Pipeline Variables
Pipeline variables are constants defined in the YAML pipeline: header and accessible in CXL expressions. They provide a way to parameterize pipeline behavior without modifying CXL logic.
Defining variables
Variables are declared in the vars: block of the pipeline: section:
pipeline:
name: order_processing
vars:
high_value_threshold: 500
express_surcharge: 5.99
report_title: "Monthly Orders"
apply_discount: true
tax_rate: 0.085
Variables are scalar values only: strings, numbers (integers and floats), and booleans. Complex types (arrays, objects) are not supported.

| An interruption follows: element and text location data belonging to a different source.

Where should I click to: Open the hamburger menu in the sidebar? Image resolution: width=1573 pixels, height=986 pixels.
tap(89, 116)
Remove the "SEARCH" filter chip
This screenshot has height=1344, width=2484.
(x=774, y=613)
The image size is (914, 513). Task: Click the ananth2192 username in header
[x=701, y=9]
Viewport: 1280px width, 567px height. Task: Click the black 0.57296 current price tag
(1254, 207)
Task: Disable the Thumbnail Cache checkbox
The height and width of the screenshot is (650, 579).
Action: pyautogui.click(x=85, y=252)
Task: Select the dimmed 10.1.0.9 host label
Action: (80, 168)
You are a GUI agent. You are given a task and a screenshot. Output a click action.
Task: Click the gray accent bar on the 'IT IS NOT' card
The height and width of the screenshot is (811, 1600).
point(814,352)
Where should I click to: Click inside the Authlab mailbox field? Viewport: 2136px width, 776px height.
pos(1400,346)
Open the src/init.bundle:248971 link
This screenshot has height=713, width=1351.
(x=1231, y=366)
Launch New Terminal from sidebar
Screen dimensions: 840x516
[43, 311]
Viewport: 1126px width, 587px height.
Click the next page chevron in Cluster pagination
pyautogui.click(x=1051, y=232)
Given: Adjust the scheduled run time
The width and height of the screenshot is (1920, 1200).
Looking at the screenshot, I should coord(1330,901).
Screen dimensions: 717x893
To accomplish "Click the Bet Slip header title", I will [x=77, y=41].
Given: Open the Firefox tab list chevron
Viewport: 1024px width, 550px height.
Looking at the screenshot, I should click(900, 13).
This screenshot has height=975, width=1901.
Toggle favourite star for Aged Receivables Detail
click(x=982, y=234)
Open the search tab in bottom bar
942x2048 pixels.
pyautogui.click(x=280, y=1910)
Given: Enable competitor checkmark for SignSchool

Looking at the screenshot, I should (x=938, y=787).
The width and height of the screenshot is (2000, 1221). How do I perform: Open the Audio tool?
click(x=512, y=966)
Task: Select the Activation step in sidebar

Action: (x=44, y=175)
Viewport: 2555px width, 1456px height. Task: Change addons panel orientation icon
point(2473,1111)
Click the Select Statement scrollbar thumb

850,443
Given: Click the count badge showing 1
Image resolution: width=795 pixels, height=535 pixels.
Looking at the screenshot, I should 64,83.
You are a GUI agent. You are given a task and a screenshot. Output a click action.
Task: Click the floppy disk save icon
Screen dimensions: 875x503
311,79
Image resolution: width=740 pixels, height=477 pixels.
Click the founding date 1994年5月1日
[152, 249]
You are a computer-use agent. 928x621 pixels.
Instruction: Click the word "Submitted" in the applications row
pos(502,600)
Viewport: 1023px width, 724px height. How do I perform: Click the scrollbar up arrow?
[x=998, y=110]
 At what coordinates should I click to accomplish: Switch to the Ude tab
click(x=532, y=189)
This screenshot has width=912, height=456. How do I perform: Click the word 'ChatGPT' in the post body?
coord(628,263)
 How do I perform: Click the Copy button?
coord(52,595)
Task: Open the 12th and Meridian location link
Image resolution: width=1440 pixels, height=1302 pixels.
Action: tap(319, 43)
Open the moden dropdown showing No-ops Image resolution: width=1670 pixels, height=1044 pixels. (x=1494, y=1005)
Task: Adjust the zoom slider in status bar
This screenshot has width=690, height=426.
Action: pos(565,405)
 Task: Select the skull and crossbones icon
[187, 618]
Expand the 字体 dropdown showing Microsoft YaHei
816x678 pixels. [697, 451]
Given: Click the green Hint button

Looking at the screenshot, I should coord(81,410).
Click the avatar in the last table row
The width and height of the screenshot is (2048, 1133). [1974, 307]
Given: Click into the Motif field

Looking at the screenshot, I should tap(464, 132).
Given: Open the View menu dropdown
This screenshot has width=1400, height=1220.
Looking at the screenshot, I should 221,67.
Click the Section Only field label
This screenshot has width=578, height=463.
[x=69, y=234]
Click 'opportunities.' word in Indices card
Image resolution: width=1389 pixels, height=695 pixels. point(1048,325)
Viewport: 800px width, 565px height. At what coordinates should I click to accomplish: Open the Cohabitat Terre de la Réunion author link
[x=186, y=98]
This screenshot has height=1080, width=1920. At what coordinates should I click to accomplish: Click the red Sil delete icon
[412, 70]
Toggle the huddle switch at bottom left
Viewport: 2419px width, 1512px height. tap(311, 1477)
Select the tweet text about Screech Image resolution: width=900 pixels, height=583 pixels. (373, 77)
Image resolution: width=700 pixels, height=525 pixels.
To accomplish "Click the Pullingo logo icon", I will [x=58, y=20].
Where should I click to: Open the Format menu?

Accessing variables in CXL
Use the $vars.* namespace to reference variables in CXL expressions:
- type: transform
name: classify_orders
input: orders
config:
cxl: |
emit order_id = order_id
emit amount = amount
emit is_high_value = amount > $vars.high_value_threshold
emit surcharge = if shipping == "express" then $vars.express_surcharge else 0
emit total = amount + surcharge
The $pipeline.* namespace also provides access to pipeline-level metadata.
Variable semantics
Variables are frozen at pipeline start and constant across all records. They cannot be modified during execution. This makes them suitable for:
- Thresholds and cutoff values
- Fixed surcharges, tax rates, and multipliers
- Labels and titles for report headers
- Feature flags that control conditional logic
Using variables with channels
Variables defined in pipeline.vars serve as defaults. The channel system can override these values per client or environment without modifying the pipeline YAML:
# Pipeline: pipeline.yaml
pipeline:
name: invoice_processing
vars:
express_surcharge: 5.99
late_fee: 25.00
# Channel: channels/acme-corp/channel.yaml
_channel:
id: acme-corp
name: "Acme Corp"
active: true
variables:
EXPRESS_SURCHARGE: "8.99"
When run with --channel acme-corp, the channel variable overrides the pipeline default.
Complete example
pipeline:
name: sales_report
vars:
min_amount: 100
commission_rate: 0.12
region_label: "North America"
include_pending: false
nodes:
- type: source
name: sales
config:
name: sales
type: csv
path: "./data/sales.csv"
schema:
- { name: sale_id, type: int }
- { name: rep_name, type: string }
- { name: amount, type: float }
- { name: status, type: string }
- type: transform
name: compute
input: sales
config:
cxl: |
filter amount >= $vars.min_amount
filter if $vars.include_pending then true else status == "closed"
emit sale_id = sale_id
emit rep_name = rep_name
emit amount = amount
emit commission = amount * $vars.commission_rate
emit region = $vars.region_label
- type: aggregate
name: rep_totals
input: compute
config:
group_by: [rep_name]
cxl: |
emit total_sales = sum(amount)
emit total_commission = sum(commission)
emit deal_count = count(*)
- type: output
name: report
input: rep_totals
config:
name: report
type: csv
path: "./output/sales_report.csv"
sort_order:
- { field: "total_sales", order: desc }